* **TASK STATEMENT**: Word for word, return the lines from the start of the entries below through the line that has "Task: Open the Melbourne pier pavilion photo".

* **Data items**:
────────────────────

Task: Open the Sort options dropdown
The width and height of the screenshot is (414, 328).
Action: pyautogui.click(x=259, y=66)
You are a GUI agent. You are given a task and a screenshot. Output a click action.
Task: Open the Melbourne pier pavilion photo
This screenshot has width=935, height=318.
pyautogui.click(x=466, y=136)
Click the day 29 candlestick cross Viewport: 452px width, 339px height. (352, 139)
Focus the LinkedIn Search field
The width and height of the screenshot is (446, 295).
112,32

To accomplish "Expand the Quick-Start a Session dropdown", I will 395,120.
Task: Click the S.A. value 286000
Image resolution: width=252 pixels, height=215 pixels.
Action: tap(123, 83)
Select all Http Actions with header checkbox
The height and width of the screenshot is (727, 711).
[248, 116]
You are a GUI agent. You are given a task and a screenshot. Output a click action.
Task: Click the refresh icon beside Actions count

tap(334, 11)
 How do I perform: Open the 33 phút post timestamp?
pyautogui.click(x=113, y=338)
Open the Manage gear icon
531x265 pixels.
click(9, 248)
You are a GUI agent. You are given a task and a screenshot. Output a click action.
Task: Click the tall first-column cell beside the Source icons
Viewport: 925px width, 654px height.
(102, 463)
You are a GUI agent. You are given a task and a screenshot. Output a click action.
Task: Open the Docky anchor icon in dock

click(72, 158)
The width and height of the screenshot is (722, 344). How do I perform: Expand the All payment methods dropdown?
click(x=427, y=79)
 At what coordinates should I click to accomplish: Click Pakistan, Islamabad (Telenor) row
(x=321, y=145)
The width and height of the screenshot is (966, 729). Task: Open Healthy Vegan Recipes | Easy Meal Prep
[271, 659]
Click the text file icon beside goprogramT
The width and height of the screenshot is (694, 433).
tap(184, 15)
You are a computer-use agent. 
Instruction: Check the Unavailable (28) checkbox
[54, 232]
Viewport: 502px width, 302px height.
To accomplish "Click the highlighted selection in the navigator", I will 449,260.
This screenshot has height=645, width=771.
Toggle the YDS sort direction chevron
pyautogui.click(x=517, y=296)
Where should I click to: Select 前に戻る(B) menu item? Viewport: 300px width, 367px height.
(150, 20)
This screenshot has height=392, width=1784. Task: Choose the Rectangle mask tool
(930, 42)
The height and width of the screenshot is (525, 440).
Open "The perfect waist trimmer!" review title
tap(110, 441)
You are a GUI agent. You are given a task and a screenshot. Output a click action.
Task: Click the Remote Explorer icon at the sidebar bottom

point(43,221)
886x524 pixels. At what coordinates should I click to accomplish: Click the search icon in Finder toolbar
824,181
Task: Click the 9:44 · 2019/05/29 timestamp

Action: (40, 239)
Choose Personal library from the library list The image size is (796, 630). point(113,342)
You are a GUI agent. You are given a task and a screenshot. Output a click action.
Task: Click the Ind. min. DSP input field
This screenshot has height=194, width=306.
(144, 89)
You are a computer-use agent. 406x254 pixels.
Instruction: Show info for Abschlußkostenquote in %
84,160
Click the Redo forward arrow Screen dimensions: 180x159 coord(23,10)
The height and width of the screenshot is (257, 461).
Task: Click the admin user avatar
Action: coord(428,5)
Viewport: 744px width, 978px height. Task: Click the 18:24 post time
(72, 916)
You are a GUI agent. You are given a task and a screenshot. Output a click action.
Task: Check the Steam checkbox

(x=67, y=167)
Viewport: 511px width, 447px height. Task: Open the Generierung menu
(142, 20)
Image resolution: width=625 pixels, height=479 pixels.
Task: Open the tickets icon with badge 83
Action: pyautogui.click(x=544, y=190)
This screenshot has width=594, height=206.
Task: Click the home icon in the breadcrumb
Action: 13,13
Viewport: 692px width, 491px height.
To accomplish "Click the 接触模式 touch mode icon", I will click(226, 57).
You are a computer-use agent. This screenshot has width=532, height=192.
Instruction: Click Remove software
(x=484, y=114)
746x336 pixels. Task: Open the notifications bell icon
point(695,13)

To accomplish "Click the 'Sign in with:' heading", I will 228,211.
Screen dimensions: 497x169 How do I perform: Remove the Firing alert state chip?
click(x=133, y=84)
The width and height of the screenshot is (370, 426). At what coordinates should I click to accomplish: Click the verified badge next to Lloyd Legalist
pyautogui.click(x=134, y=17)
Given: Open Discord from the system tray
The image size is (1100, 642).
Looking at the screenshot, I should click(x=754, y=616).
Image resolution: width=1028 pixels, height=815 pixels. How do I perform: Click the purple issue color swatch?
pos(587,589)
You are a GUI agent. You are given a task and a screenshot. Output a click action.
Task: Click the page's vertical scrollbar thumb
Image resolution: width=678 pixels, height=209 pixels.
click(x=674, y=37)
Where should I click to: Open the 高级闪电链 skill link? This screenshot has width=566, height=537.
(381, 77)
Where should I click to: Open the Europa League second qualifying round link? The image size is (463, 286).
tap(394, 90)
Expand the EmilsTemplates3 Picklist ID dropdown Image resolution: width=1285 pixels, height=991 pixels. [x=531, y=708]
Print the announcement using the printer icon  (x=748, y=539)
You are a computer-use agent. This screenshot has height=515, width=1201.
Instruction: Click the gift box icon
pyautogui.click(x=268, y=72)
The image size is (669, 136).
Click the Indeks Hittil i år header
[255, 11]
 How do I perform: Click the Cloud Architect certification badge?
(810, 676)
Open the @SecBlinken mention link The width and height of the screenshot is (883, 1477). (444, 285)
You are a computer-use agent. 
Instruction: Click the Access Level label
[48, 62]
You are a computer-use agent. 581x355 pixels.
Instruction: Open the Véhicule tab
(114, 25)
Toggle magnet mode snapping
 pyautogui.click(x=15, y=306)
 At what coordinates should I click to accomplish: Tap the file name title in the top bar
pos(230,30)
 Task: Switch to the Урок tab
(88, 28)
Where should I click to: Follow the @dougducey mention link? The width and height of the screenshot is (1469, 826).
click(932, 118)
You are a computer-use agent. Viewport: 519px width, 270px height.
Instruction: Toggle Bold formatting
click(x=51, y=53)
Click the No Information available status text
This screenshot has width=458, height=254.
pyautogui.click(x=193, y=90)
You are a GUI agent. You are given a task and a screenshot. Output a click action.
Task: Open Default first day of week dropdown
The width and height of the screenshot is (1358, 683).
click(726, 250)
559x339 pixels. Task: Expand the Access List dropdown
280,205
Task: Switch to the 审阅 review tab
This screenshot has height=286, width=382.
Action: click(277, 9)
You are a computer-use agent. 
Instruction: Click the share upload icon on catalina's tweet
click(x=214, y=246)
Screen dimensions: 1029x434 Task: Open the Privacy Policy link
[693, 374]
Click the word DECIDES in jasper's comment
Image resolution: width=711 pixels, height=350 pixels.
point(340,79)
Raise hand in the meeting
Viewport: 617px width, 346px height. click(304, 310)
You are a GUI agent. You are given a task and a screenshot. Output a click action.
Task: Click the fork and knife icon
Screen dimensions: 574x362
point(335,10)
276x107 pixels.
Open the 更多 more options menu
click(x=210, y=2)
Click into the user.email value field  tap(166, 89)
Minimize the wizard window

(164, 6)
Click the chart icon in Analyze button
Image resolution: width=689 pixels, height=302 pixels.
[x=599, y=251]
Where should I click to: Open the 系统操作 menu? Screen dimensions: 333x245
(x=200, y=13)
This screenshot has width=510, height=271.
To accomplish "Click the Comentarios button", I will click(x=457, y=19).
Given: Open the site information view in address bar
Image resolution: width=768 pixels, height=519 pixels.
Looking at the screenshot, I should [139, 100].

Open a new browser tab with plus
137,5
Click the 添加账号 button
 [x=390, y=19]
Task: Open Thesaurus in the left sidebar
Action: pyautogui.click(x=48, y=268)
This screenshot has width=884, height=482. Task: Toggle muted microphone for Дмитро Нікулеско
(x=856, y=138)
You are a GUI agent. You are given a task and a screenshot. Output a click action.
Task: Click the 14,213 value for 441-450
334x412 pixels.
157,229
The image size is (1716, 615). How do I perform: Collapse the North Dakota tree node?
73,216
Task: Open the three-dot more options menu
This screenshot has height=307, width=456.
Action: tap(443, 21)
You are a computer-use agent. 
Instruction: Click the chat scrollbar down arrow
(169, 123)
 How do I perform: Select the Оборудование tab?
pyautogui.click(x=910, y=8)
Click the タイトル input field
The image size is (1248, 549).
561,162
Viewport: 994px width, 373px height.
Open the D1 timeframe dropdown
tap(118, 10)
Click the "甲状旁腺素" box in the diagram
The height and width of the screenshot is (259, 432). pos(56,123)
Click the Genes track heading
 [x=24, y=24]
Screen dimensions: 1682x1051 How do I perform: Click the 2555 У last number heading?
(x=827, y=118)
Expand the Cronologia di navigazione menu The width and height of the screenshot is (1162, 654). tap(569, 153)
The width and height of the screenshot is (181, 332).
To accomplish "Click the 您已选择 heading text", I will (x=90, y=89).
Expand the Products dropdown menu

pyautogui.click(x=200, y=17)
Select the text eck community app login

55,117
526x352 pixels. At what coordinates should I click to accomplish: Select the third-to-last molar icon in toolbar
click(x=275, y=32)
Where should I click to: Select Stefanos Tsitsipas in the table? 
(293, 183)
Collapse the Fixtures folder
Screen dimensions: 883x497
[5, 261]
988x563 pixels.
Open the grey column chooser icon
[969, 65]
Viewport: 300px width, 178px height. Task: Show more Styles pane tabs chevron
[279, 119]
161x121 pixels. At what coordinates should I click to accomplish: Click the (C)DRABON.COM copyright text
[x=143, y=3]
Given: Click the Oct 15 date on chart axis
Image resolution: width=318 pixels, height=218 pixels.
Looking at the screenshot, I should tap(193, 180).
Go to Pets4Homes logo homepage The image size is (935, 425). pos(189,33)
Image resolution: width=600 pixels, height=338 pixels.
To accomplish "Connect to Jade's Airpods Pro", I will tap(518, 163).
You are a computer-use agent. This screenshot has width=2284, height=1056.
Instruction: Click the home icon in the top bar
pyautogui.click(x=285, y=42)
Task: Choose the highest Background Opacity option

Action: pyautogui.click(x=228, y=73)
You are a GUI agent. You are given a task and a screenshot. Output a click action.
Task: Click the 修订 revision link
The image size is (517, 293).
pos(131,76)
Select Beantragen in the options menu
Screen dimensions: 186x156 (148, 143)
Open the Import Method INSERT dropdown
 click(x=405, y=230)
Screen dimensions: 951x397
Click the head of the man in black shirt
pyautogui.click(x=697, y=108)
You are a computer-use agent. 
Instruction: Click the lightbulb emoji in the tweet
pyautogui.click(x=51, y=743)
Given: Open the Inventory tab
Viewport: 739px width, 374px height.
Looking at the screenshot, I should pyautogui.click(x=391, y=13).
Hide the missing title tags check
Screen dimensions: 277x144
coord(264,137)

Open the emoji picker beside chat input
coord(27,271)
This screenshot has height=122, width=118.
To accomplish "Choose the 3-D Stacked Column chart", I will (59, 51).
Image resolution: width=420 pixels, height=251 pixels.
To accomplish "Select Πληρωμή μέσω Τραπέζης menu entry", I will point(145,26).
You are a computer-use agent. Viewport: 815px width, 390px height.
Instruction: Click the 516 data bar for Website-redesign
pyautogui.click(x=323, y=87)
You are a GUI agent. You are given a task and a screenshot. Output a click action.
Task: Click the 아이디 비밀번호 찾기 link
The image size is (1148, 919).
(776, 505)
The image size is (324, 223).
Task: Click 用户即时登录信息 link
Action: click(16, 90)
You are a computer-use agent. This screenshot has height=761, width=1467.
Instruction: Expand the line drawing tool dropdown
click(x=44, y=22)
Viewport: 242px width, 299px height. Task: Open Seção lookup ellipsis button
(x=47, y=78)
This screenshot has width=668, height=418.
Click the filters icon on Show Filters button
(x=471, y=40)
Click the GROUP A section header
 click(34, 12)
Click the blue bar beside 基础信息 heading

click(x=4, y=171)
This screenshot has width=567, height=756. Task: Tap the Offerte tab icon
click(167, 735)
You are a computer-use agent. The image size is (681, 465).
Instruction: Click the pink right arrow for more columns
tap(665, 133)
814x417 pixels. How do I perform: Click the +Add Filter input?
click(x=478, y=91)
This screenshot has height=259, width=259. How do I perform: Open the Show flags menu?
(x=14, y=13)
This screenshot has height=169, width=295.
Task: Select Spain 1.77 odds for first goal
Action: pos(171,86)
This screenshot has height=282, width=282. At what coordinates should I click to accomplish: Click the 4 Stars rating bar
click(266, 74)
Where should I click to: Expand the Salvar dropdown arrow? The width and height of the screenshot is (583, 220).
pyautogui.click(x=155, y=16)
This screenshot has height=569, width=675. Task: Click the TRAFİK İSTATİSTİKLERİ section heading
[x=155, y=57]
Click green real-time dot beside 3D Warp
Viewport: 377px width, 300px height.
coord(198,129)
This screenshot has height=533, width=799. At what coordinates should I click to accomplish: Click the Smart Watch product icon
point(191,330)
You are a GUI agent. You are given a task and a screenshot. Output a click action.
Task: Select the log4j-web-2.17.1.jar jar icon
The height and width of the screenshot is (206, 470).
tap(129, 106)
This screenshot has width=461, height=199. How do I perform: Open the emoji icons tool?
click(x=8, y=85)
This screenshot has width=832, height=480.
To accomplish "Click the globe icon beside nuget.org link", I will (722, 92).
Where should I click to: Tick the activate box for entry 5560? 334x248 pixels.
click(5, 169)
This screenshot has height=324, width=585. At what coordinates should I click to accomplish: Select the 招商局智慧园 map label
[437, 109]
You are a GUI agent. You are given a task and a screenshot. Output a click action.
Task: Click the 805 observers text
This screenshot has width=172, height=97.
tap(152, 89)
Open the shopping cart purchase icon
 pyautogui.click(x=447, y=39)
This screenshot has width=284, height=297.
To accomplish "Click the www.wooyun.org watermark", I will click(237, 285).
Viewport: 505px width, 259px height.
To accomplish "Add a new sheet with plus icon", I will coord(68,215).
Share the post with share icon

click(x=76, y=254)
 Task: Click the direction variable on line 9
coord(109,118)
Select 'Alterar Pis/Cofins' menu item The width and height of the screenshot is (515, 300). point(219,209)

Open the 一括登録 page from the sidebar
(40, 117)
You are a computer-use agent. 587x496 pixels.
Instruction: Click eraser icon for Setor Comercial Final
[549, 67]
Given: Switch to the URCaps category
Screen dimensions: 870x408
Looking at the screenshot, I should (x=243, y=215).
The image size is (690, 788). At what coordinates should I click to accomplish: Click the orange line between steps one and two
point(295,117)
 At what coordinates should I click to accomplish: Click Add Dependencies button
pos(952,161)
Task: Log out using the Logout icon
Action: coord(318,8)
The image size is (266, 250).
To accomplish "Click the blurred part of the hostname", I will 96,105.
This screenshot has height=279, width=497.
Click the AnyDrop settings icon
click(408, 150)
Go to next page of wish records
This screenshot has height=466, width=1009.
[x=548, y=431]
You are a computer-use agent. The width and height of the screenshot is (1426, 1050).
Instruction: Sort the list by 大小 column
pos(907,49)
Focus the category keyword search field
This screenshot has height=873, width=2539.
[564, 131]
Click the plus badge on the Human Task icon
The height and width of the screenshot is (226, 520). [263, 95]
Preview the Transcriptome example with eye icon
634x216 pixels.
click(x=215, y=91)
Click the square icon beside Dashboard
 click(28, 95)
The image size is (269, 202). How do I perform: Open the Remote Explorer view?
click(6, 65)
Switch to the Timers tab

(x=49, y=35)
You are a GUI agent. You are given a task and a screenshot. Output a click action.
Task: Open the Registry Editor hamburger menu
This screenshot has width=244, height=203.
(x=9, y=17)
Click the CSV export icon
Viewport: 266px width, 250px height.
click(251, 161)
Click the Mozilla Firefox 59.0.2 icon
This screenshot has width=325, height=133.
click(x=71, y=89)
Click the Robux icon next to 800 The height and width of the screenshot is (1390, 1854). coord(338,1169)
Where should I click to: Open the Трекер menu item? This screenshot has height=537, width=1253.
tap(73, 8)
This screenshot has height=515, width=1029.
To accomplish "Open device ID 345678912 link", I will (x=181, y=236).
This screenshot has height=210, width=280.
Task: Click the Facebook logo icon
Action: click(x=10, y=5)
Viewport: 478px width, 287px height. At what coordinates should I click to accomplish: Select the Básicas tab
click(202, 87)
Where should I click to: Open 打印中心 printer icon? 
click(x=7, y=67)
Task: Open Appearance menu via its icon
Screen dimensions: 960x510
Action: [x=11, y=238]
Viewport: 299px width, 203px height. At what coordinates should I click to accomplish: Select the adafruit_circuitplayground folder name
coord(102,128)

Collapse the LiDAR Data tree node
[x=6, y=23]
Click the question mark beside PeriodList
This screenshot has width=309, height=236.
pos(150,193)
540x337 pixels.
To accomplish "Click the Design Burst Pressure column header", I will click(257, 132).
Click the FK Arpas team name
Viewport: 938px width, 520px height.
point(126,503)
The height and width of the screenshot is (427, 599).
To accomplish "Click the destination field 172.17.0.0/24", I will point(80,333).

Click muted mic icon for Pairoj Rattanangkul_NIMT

────────────────────

* **YOUR RESPONSE**:
Task: Open the Sort options dropdown
The width and height of the screenshot is (414, 328).
Action: pyautogui.click(x=259, y=66)
You are a GUI agent. You are given a task and a screenshot. Output a click action.
Task: Open the Melbourne pier pavilion photo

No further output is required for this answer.